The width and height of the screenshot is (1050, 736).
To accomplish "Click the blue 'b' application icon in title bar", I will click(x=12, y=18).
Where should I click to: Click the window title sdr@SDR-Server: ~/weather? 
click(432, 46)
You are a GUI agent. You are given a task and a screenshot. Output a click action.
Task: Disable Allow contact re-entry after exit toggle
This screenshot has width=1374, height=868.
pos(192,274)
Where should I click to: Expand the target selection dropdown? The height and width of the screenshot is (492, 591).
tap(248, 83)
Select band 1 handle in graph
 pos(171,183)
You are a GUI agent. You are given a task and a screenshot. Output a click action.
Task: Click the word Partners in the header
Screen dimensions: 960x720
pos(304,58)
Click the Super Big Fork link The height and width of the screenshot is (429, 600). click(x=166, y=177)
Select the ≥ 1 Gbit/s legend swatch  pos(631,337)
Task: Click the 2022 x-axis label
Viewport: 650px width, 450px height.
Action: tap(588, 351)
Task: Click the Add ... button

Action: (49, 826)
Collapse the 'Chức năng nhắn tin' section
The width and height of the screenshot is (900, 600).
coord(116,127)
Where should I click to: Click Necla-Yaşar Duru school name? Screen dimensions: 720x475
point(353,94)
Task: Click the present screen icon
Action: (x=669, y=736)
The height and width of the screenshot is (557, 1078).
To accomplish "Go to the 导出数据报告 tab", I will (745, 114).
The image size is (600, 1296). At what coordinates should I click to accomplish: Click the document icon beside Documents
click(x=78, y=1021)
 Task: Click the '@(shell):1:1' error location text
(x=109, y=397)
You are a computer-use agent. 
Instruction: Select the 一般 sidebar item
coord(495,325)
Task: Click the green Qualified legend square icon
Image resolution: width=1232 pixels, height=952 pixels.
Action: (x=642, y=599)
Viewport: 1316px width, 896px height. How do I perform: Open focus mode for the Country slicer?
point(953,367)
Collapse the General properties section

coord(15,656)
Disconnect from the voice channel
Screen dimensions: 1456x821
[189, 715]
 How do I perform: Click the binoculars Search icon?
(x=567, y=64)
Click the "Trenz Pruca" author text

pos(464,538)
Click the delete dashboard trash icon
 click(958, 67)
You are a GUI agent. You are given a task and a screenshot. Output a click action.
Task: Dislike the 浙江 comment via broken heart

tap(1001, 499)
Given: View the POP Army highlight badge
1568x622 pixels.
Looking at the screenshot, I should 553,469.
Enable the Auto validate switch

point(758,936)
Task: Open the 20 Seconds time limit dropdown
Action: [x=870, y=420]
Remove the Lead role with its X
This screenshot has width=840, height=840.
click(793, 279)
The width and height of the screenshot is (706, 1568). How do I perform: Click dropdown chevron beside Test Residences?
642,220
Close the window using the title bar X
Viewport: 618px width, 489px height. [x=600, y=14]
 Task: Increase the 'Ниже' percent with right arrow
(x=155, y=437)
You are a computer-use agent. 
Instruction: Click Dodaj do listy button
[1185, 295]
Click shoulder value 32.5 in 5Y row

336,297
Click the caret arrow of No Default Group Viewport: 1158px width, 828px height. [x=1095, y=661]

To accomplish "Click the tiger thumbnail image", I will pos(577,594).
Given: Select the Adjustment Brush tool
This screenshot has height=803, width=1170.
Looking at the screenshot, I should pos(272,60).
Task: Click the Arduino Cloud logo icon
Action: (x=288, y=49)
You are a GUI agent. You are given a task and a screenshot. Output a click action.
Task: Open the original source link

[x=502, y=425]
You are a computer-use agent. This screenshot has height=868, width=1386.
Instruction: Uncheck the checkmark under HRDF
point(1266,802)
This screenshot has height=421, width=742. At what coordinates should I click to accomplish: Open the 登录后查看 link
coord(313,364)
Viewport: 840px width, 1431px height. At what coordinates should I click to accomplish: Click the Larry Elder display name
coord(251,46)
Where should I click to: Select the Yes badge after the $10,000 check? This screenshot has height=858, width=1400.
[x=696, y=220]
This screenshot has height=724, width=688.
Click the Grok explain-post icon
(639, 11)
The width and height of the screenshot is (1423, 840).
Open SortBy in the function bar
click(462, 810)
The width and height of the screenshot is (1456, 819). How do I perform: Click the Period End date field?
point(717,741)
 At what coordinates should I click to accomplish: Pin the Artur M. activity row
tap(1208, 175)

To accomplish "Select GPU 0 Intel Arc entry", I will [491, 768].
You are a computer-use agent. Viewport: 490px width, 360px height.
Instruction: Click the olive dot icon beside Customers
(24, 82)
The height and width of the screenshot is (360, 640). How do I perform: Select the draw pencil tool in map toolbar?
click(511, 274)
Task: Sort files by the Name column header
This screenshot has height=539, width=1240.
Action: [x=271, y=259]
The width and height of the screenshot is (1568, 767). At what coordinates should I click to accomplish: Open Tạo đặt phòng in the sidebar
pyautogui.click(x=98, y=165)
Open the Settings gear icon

########

§ Instruction:
Rewrite the entries from the start through the line containing "click(432, 46)", keeping every line, and add -108 to each coordinate in the answers.

§ Result below:
The width and height of the screenshot is (1050, 736).
To accomplish "Click the blue 'b' application icon in title bar", I will click(x=-96, y=-90).
Where should I click to: Click the window title sdr@SDR-Server: ~/weather? 
click(324, -62)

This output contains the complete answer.